** Begin Data rows **

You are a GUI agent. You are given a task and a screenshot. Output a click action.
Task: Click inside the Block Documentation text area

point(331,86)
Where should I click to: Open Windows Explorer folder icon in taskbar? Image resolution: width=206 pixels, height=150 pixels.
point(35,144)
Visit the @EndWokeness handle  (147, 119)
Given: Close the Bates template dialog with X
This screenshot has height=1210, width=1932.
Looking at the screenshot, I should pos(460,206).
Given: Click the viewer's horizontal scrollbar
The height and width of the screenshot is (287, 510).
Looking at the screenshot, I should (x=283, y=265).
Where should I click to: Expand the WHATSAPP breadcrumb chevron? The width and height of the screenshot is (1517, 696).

** End Data rows **
** Begin Data rows **

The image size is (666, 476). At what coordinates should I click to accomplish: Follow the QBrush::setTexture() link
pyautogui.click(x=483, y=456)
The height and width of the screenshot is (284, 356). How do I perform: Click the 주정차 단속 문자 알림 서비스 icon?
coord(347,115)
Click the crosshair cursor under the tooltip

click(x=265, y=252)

** End Data rows **
** Begin Data rows **

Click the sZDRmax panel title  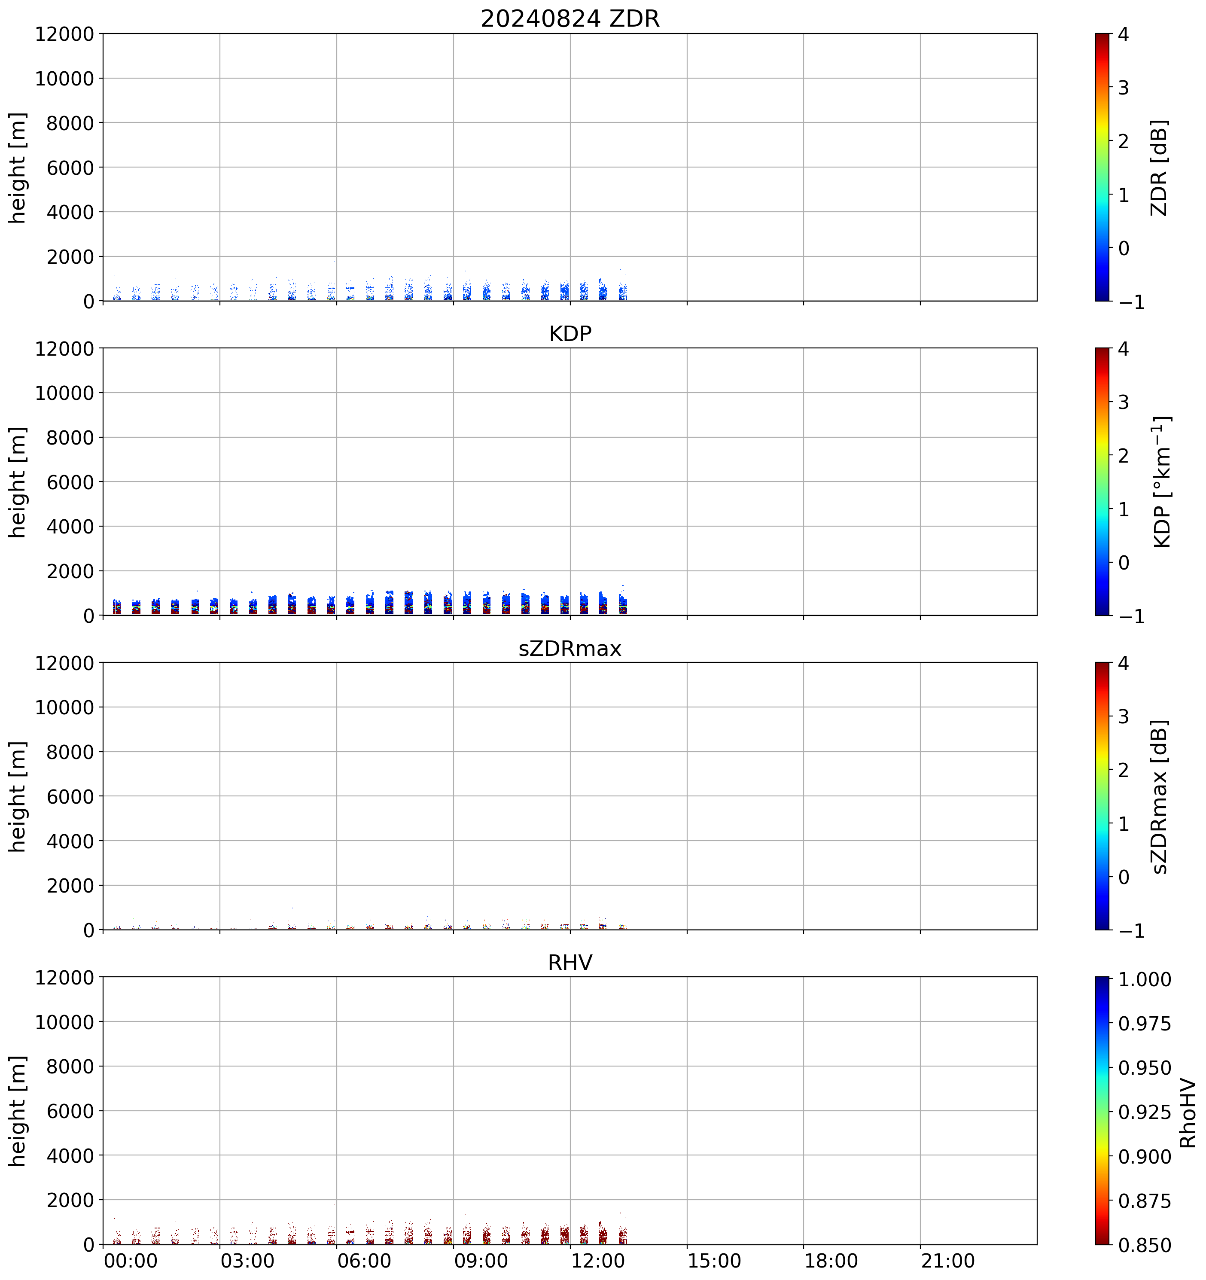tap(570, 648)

** End Data rows **

Task prompt
Tally the lines of the material above that contain the word "should", and reply with the number alone.

Result below
5